Records drawn from a dataset:
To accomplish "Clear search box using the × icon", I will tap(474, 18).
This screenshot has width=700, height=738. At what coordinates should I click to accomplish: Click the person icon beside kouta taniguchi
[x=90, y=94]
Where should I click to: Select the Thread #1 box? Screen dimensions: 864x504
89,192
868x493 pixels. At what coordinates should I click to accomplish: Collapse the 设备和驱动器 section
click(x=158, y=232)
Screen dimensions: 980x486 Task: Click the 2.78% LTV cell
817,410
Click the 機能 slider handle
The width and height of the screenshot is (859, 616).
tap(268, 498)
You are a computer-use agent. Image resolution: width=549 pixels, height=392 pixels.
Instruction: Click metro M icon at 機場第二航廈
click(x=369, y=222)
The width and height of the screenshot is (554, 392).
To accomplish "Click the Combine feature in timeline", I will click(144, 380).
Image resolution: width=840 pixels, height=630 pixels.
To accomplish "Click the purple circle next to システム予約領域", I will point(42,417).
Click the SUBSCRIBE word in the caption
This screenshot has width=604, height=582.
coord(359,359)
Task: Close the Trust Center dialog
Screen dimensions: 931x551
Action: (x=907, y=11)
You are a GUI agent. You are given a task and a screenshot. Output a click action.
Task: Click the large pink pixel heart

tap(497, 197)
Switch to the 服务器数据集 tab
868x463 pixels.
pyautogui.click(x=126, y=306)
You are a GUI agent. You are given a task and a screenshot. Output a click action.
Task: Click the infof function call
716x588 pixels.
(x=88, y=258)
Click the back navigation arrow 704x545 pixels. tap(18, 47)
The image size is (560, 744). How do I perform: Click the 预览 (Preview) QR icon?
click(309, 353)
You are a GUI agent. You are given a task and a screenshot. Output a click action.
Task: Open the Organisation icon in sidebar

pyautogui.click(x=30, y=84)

## Exercise:
After reading the lines above, reproduce them all exactly.

## Reply:
To accomplish "Clear search box using the × icon", I will tap(474, 18).
This screenshot has width=700, height=738. At what coordinates should I click to accomplish: Click the person icon beside kouta taniguchi
[x=90, y=94]
Where should I click to: Select the Thread #1 box? Screen dimensions: 864x504
89,192
868x493 pixels. At what coordinates should I click to accomplish: Collapse the 设备和驱动器 section
click(x=158, y=232)
Screen dimensions: 980x486 Task: Click the 2.78% LTV cell
817,410
Click the 機能 slider handle
The width and height of the screenshot is (859, 616).
tap(268, 498)
You are a computer-use agent. Image resolution: width=549 pixels, height=392 pixels.
Instruction: Click metro M icon at 機場第二航廈
click(x=369, y=222)
The width and height of the screenshot is (554, 392).
To accomplish "Click the Combine feature in timeline", I will click(144, 380).
Image resolution: width=840 pixels, height=630 pixels.
To accomplish "Click the purple circle next to システム予約領域", I will point(42,417).
Click the SUBSCRIBE word in the caption
This screenshot has width=604, height=582.
coord(359,359)
Task: Close the Trust Center dialog
Screen dimensions: 931x551
Action: (x=907, y=11)
You are a GUI agent. You are given a task and a screenshot. Output a click action.
Task: Click the large pink pixel heart

tap(497, 197)
Switch to the 服务器数据集 tab
868x463 pixels.
pyautogui.click(x=126, y=306)
You are a GUI agent. You are given a task and a screenshot. Output a click action.
Task: Click the infof function call
716x588 pixels.
(x=88, y=258)
Click the back navigation arrow 704x545 pixels. tap(18, 47)
The image size is (560, 744). How do I perform: Click the 预览 (Preview) QR icon?
click(309, 353)
You are a GUI agent. You are given a task and a screenshot. Output a click action.
Task: Open the Organisation icon in sidebar

pyautogui.click(x=30, y=84)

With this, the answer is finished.